Yes — any agent that can execute shell commands can use ProofShot. The proofshot install command has built-in support for Claude Code, Cursor, Codex, Gemini CLI, Windsurf, and GitHub Copilot, but the CLI itself is agent-agnostic.

Does it require a cloud service or API key?

No. ProofShot is fully local. No cloud dependency, no vendor lock-in. Artifacts stay on your machine. The only external integration is optional GitHub PR uploads via the gh CLI.

How much overhead does it add?

ProofShot runs a headless Chromium instance via agent-browser alongside your dev server. On a modern machine with 16GB+ RAM, the overhead is minimal. The video recording and screenshot capture run asynchronously.

Can I use it for visual regression testing in CI?

The proofshot diff command supports baseline comparisons, but ProofShot is primarily designed for developer-time verification, not CI pipelines. For production visual regression testing, tools like Percy or Chromatic are more battle-tested.

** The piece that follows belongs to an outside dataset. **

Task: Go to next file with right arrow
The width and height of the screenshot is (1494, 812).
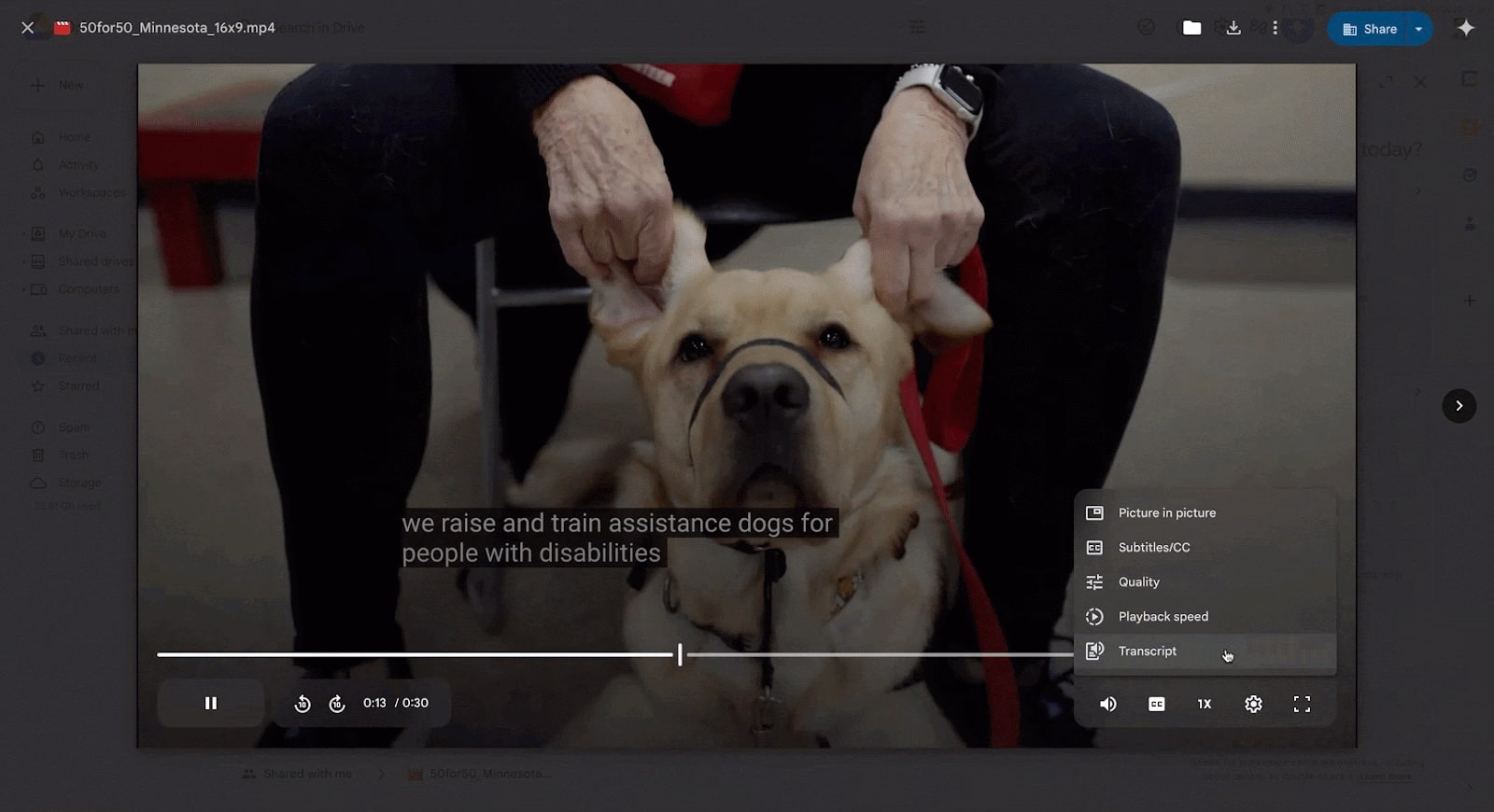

What about mobile viewport testing?

Currently browser-only with desktop viewports. Mobile viewport simulation could be added via Chromium’s device emulation, but it’s not built-in yet.

Is the video recording resource-intensive?

The .webm recording uses efficient browser-native capture. Session videos are typically 5-20MB depending on length. The self-contained viewer.html file adds minimal overhead since it embeds the video reference rather than the video itself.